## TASKS FOR THIS EXERCISE:
A – From the passage on the pregnane X receptor and kidney injury, list every abbreviation that is defined in parentheses, each with its expansion.
B – Reproduce word for word the section of the passage on the pregnane X receptor and kidney injury that runs between "Recently, we reported" and "the drug treatment.", inclusive.

## SOURCE PASSAGE:
---
The nuclear pregnane X receptor protects against bilateral renal ischemia/reperfusion-induced acute kidney injury in mice.

Recently, we reported that the nuclear pregnane X receptor (PXR) protected against acute kidney injury (AKI) induced by cisplatin or ischemia/reperfusion (I/R) renal injury in mice and rats (1). In their Technical Comment, Luan et al. (2) confirmed our finding of a protective role of PXR in cisplatin-induced kidney injury, but they failed to find a beneficial effect of treatment with the PXR agonist pregnane 16α-carbonitrile (PCN) or rifampicin on ischemic AKI in wild-type mice or mice carrying human PXR (hPXR). They also claimed that PXR was not expressed in the human kidney, which may diminish the potential of a PXR agonist in treating human AKI. We carefully reviewed their results and found obvious differences in the animal models used and the drug treatment.
---
## DATASET ENTRIES:
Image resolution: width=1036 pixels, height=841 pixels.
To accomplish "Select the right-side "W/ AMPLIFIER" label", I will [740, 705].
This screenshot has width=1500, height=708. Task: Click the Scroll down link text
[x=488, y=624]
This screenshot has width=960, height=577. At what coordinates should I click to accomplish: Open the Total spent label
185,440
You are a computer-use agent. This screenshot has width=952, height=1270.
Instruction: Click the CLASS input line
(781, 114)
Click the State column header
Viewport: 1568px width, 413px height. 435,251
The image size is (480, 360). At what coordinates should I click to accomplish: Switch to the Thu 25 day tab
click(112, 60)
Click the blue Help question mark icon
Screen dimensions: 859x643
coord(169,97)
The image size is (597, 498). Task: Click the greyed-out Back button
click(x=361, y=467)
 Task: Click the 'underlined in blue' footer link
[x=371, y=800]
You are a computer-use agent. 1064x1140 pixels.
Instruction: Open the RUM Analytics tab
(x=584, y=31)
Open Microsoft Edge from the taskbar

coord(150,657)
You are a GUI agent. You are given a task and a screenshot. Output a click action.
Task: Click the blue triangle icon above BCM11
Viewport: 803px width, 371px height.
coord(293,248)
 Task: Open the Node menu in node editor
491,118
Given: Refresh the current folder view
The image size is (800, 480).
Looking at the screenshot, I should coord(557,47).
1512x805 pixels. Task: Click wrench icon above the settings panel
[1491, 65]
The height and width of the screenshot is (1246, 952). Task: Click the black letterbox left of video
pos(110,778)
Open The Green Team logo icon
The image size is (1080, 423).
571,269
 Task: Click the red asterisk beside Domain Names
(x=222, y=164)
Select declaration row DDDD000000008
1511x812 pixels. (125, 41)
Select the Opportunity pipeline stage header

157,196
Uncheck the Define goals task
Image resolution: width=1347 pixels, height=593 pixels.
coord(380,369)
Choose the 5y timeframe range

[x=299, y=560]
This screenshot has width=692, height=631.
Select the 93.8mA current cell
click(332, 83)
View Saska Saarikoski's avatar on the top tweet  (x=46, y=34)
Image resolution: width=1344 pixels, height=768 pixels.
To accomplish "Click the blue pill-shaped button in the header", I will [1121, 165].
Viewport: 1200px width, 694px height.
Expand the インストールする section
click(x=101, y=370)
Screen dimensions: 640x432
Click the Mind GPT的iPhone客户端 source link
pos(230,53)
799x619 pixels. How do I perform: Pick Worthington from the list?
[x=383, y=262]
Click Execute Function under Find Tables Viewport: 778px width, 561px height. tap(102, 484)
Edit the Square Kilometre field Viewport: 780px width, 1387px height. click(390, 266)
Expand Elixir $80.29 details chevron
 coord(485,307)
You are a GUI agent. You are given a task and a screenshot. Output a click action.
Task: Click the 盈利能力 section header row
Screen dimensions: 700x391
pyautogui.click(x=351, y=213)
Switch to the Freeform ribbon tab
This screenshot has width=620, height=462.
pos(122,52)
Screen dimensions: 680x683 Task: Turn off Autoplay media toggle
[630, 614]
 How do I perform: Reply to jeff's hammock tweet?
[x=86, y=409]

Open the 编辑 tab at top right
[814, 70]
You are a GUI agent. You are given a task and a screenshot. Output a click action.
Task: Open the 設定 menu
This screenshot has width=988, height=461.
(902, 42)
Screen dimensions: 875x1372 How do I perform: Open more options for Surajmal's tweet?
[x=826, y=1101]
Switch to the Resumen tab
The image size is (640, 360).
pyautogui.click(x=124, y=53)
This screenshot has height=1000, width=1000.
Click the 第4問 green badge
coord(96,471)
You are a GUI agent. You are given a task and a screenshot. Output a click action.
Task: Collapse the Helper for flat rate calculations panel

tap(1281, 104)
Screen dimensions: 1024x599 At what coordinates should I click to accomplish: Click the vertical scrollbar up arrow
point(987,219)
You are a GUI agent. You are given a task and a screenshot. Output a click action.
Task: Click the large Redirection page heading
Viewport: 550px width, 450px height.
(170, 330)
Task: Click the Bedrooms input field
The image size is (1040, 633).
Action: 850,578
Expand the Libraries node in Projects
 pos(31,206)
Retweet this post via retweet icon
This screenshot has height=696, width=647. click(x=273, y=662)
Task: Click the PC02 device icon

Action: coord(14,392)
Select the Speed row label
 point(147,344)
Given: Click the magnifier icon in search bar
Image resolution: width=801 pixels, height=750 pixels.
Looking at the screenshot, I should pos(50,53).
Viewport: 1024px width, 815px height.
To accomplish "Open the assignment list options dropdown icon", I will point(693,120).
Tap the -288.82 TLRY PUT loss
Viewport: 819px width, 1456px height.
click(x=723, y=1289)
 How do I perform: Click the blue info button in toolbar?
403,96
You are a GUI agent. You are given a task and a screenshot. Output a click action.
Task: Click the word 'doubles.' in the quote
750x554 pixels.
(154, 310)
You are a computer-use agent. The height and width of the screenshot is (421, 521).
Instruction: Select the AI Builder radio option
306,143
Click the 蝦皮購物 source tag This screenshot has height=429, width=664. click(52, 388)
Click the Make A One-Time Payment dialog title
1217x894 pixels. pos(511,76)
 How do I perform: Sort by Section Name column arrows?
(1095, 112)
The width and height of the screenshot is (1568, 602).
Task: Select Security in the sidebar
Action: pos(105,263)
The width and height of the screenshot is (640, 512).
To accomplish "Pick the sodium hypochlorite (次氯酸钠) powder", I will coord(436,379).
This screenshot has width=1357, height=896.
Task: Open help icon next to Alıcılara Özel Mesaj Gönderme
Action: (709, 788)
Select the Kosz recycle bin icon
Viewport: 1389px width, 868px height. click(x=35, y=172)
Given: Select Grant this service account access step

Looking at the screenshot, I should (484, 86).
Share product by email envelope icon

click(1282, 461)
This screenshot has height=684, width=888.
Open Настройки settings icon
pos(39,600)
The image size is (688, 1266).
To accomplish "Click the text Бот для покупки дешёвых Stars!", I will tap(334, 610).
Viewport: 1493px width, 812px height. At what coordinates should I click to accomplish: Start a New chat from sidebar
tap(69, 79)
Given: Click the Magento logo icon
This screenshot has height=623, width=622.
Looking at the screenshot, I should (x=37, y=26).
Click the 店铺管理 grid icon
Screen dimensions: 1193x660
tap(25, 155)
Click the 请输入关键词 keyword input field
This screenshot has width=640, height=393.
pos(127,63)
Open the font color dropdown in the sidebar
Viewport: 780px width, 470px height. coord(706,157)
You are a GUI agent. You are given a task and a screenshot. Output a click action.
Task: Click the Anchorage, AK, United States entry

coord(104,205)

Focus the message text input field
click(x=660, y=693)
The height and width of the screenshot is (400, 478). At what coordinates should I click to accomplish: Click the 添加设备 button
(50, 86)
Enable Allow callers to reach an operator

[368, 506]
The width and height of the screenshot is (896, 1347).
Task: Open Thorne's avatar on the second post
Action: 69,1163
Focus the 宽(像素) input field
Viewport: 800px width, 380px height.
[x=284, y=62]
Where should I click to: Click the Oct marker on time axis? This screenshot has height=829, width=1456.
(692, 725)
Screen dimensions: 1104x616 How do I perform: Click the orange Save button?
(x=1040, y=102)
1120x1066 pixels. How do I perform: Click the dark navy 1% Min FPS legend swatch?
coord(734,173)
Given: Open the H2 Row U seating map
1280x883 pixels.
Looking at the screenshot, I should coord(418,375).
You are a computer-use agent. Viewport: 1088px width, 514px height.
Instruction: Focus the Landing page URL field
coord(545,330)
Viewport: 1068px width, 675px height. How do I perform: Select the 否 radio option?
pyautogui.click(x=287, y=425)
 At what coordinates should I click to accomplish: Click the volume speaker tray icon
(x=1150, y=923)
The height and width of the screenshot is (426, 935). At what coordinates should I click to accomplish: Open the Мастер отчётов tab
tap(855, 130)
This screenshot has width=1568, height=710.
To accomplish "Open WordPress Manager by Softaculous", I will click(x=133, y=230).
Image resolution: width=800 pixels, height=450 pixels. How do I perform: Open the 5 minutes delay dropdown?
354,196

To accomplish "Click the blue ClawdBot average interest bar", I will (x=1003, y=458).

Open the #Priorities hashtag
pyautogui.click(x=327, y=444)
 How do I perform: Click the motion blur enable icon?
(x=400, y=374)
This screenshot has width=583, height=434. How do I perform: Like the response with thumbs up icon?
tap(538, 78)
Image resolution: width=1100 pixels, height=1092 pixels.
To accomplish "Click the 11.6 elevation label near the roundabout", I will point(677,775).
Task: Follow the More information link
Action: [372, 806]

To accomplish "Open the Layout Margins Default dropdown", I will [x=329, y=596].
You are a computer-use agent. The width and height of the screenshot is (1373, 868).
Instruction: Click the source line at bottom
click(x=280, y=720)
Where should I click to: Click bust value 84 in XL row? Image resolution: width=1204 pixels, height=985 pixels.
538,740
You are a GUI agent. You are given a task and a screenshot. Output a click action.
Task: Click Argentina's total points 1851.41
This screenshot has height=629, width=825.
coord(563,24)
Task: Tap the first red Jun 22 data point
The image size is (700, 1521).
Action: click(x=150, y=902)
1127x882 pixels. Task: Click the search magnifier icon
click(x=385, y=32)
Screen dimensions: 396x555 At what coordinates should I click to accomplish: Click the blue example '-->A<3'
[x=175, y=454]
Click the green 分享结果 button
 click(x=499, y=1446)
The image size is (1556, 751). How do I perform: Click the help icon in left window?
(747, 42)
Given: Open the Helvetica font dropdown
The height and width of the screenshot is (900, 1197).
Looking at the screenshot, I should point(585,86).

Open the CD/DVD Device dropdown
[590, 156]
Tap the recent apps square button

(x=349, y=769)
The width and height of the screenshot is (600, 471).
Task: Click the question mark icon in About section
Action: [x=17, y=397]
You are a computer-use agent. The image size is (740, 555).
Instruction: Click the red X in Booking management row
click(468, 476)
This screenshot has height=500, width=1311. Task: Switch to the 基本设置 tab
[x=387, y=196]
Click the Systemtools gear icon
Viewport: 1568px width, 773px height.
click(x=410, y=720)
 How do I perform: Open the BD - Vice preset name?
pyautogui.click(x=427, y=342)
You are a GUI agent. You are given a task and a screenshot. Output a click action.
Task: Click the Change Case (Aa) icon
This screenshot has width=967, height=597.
---
## ANSWERS FOR THE EXERCISE:
A –
- PXR: nuclear pregnane X receptor
- AKI: acute kidney injury
- I/R: ischemia/reperfusion
- PCN: pregnane 16α-carbonitrile
- hPXR: human PXR

B –
Recently, we reported that the nuclear pregnane X receptor (PXR) protected against acute kidney injury (AKI) induced by cisplatin or ischemia/reperfusion (I/R) renal injury in mice and rats (1). In their Technical Comment, Luan et al. (2) confirmed our finding of a protective role of PXR in cisplatin-induced kidney injury, but they failed to find a beneficial effect of treatment with the PXR agonist pregnane 16α-carbonitrile (PCN) or rifampicin on ischemic AKI in wild-type mice or mice carrying human PXR (hPXR). They also claimed that PXR was not expressed in the human kidney, which may diminish the potential of a PXR agonist in treating human AKI. We carefully reviewed their results and found obvious differences in the animal models used and the drug treatment.